If the algorithm succeeds, it has found at least one adversarial example for the input image. The algorithm can continue tweaking pixels to find the minimum modification that was needed to cause that misclassification. The larger the minimum modification — called the “minimum adversarial distortion” — the more resistant the network is to adversarial examples. If, however, the correct classifying neuron fires for all different combinations of modified pixels, then the algorithm can guarantee that the image has no adversarial example.

“Given one input image, we want to know if we can modify it in a way that it triggers an incorrect classification,” Tjeng says. “If we can’t, then we have a guarantee that we searched across the whole space of allowable modifications, and found that there is no perturbed version of the original image that is misclassified.”

In the end, this generates a percentage for how many input images have at least one adversarial example, and guarantees the remainder don’t have any adversarial examples.
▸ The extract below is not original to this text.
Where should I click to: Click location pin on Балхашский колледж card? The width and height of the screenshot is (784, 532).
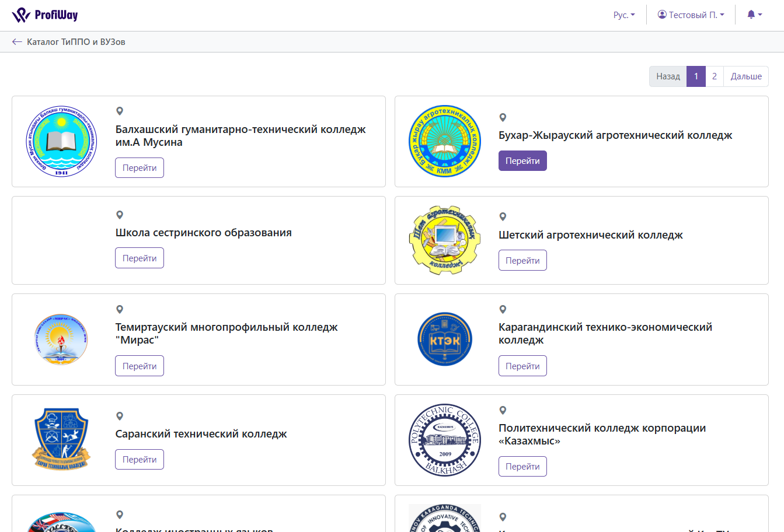pyautogui.click(x=120, y=111)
In the real world, CNNs have many neurons and will train on massive datasets with dozens of different classifications, so the technique’s scalability is critical, Tjeng says.

“Across different networks designed for different tasks, it’s important for CNNs to be robust against adversarial examples,” he says. “The larger the fraction of test samples where we can prove that no adversarial example exists, the better the network should perform when exposed to perturbed inputs.”

“Provable bounds on robustness are important as almost all [traditional] defense mechanisms could be broken again,” says Matthias Hein, a professor of mathematics and computer science at Saarland University, who was not involved in the study but has tried the technique. “We used the exact verification framework to show that our networks are indeed robust … [and] made it also possible to verify them compared to normal training.”